*** Dataset records ***
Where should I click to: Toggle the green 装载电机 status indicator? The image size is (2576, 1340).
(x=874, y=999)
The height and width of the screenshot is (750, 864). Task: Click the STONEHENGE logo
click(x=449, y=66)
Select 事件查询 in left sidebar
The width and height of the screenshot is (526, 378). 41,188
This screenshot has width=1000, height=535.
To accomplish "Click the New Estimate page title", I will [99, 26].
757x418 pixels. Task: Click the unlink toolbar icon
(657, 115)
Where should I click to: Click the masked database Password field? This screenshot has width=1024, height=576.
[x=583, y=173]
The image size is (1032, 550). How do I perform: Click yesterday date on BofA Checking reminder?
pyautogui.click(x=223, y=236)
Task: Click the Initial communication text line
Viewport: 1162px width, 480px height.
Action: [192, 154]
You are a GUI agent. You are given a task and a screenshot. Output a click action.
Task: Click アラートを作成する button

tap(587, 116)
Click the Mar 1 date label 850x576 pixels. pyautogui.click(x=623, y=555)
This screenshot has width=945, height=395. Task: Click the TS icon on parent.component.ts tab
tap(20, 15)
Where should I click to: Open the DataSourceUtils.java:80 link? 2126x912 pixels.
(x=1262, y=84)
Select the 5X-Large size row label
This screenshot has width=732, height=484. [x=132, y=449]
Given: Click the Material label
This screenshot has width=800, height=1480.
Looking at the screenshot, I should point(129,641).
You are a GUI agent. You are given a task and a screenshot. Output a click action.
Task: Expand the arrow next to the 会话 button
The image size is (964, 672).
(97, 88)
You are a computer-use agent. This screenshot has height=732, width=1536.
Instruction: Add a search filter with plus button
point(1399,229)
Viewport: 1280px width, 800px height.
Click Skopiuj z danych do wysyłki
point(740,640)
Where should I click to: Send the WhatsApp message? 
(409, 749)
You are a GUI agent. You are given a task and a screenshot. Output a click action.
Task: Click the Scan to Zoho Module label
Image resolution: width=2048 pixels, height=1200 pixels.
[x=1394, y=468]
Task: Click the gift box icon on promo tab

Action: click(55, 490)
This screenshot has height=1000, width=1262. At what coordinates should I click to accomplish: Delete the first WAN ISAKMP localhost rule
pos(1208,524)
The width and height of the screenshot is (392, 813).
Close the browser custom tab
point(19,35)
*** End of Dataset records ***
Requirement: Nothing in the listing should be left out; repeat it exactly.

Your response:
Where should I click to: Toggle the green 装载电机 status indicator? The image size is (2576, 1340).
(x=874, y=999)
The height and width of the screenshot is (750, 864). Task: Click the STONEHENGE logo
click(x=449, y=66)
Select 事件查询 in left sidebar
The width and height of the screenshot is (526, 378). 41,188
This screenshot has width=1000, height=535.
To accomplish "Click the New Estimate page title", I will [99, 26].
757x418 pixels. Task: Click the unlink toolbar icon
(657, 115)
Where should I click to: Click the masked database Password field? This screenshot has width=1024, height=576.
[x=583, y=173]
The image size is (1032, 550). How do I perform: Click yesterday date on BofA Checking reminder?
pyautogui.click(x=223, y=236)
Task: Click the Initial communication text line
Viewport: 1162px width, 480px height.
Action: [192, 154]
You are a GUI agent. You are given a task and a screenshot. Output a click action.
Task: Click アラートを作成する button

tap(587, 116)
Click the Mar 1 date label 850x576 pixels. pyautogui.click(x=623, y=555)
This screenshot has width=945, height=395. Task: Click the TS icon on parent.component.ts tab
tap(20, 15)
Where should I click to: Open the DataSourceUtils.java:80 link? 2126x912 pixels.
(x=1262, y=84)
Select the 5X-Large size row label
This screenshot has width=732, height=484. [x=132, y=449]
Given: Click the Material label
This screenshot has width=800, height=1480.
Looking at the screenshot, I should point(129,641).
You are a GUI agent. You are given a task and a screenshot. Output a click action.
Task: Expand the arrow next to the 会话 button
The image size is (964, 672).
(97, 88)
You are a computer-use agent. This screenshot has height=732, width=1536.
Instruction: Add a search filter with plus button
point(1399,229)
Viewport: 1280px width, 800px height.
Click Skopiuj z danych do wysyłki
point(740,640)
Where should I click to: Send the WhatsApp message? 
(409, 749)
You are a GUI agent. You are given a task and a screenshot. Output a click action.
Task: Click the Scan to Zoho Module label
Image resolution: width=2048 pixels, height=1200 pixels.
[x=1394, y=468]
Task: Click the gift box icon on promo tab

Action: click(55, 490)
This screenshot has height=1000, width=1262. At what coordinates should I click to accomplish: Delete the first WAN ISAKMP localhost rule
pos(1208,524)
The width and height of the screenshot is (392, 813).
Close the browser custom tab
point(19,35)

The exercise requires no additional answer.